→ **INSTRUCTIONS FOR THE TASK**:
Output the listing from the line with "Select the 1728 label beside the gray curve" to the line with "pyautogui.click(x=1036, y=301)", both included, as a numbered list with blank lines omitted. Leave the pictures out.

→ **INPUT DATA**:
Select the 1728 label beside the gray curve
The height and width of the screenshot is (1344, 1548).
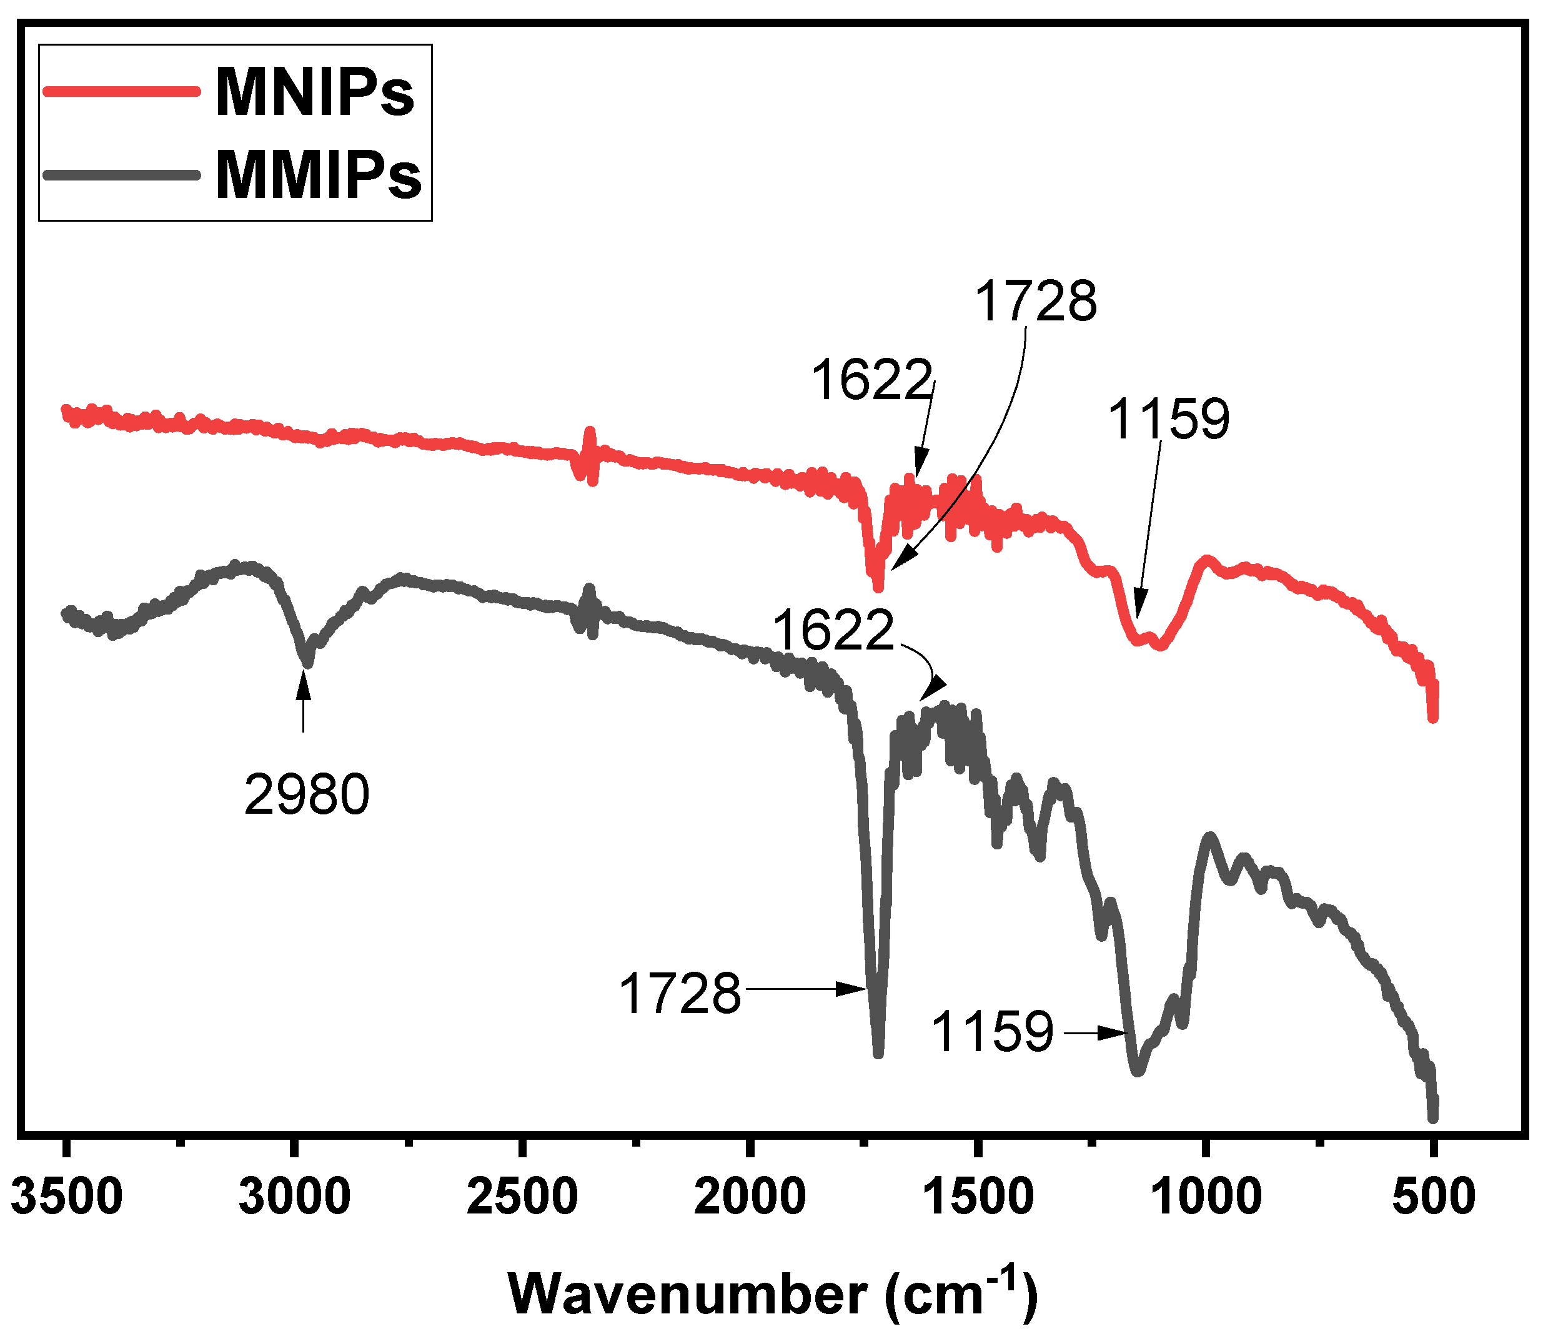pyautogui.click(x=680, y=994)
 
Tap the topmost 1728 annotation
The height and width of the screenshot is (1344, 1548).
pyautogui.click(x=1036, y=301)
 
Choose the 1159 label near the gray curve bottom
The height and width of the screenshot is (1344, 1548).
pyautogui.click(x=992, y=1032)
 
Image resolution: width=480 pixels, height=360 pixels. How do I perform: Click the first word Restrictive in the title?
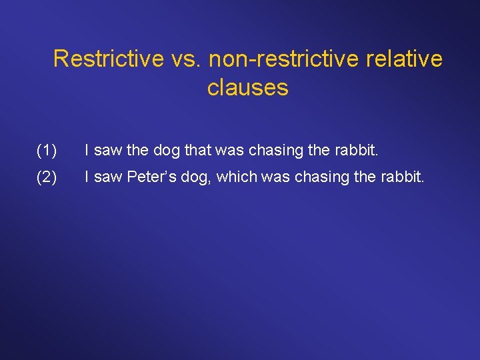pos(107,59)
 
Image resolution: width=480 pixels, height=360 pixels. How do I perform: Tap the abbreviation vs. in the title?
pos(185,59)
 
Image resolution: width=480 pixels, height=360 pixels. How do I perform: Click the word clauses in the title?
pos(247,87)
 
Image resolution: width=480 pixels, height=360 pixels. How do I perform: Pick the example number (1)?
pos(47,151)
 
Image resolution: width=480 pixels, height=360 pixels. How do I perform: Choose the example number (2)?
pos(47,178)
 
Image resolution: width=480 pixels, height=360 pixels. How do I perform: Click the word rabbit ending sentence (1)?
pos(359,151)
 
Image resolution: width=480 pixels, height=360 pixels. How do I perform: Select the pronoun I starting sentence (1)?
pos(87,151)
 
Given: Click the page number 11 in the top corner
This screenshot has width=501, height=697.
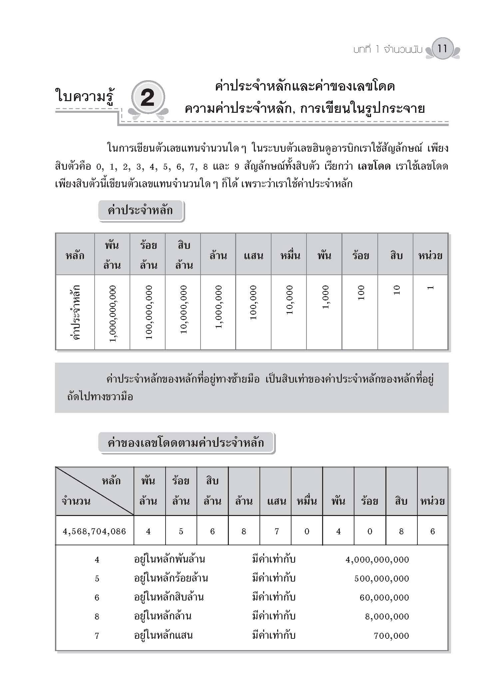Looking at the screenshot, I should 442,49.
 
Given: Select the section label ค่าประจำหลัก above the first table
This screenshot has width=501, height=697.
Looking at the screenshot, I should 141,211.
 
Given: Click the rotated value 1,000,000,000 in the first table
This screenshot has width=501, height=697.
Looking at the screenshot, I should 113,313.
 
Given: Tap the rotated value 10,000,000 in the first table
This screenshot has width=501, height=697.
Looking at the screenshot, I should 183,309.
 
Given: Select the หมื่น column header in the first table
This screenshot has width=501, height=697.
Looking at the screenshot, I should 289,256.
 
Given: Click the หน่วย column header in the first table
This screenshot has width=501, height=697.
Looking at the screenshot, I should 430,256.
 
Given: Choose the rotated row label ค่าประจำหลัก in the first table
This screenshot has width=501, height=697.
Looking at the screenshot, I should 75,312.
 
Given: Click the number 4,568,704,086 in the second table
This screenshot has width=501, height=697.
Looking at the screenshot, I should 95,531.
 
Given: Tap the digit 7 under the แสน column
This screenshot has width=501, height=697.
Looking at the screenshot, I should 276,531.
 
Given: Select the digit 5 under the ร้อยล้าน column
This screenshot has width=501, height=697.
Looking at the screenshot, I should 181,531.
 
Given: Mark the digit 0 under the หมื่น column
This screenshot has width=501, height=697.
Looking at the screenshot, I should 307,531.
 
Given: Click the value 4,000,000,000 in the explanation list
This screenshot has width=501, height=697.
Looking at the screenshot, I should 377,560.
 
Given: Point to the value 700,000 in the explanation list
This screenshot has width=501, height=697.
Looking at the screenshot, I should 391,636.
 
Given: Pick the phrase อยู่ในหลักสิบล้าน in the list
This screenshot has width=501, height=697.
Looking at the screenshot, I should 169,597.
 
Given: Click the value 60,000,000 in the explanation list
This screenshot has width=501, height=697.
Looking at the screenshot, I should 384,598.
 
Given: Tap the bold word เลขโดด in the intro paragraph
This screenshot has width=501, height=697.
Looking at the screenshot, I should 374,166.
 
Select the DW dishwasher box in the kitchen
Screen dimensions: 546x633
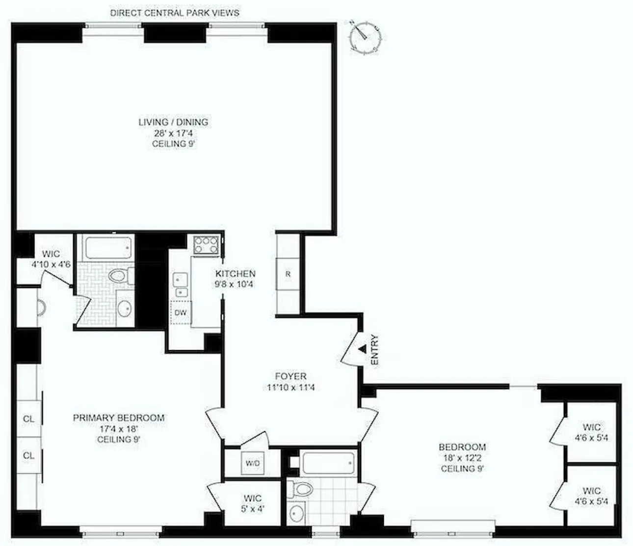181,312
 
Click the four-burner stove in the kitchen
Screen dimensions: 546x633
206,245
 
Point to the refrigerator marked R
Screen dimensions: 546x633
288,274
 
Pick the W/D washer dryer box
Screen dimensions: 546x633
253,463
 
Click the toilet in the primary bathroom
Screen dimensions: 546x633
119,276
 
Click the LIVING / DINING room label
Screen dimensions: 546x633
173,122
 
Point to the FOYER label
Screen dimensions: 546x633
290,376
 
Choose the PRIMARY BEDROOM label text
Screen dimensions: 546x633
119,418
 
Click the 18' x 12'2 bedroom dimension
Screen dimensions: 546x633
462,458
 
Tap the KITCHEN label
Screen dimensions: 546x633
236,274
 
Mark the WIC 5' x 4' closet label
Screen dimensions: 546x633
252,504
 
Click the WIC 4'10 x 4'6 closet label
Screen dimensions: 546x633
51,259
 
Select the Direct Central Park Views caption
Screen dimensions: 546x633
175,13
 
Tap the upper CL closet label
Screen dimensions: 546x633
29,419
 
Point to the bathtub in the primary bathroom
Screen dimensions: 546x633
--
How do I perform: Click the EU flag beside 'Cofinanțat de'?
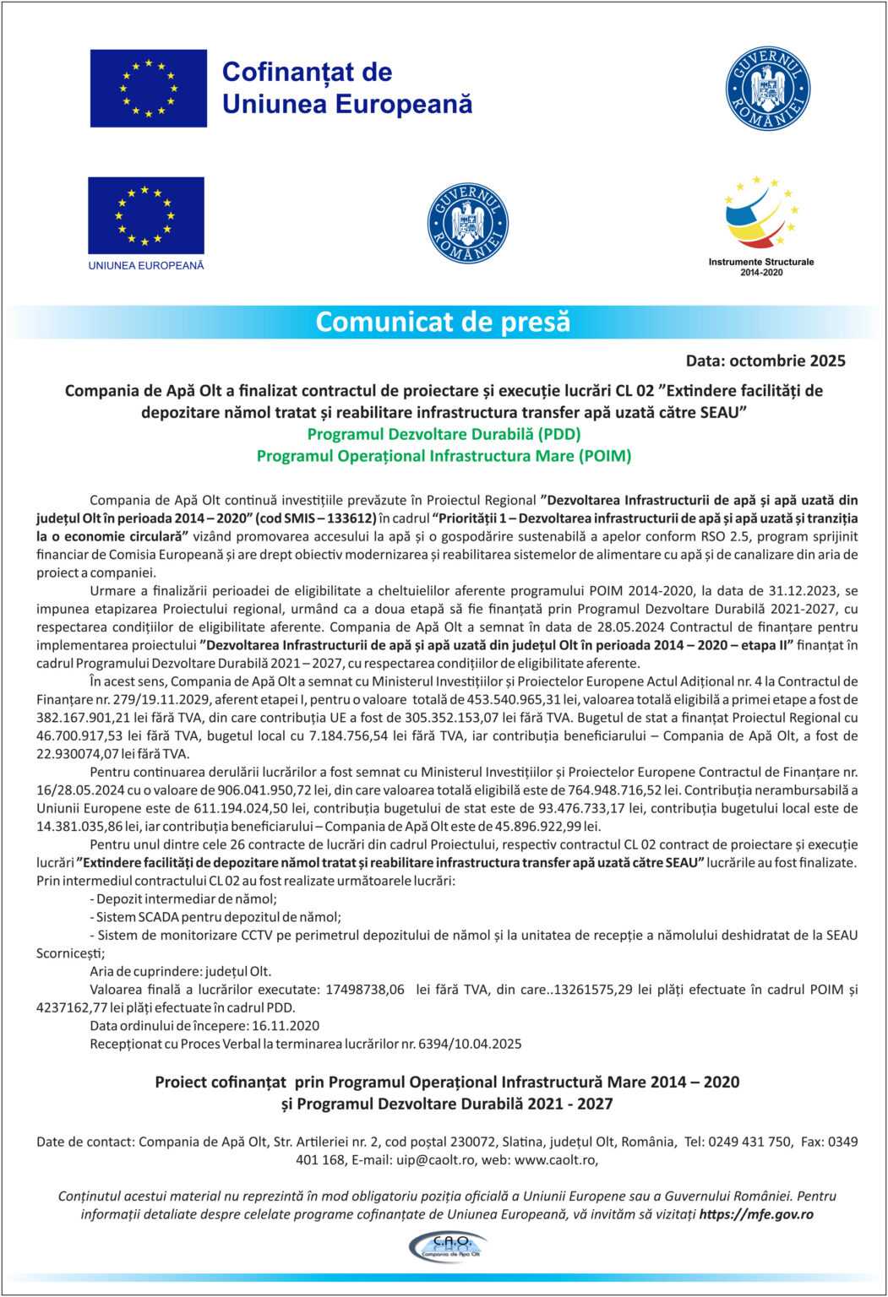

→ **EXERCISE ANSWER**:
1. Select the 1728 label beside the gray curve
2. The height and width of the screenshot is (1344, 1548).
3. pyautogui.click(x=680, y=994)
4. Tap the topmost 1728 annotation
5. The height and width of the screenshot is (1344, 1548).
6. pyautogui.click(x=1036, y=301)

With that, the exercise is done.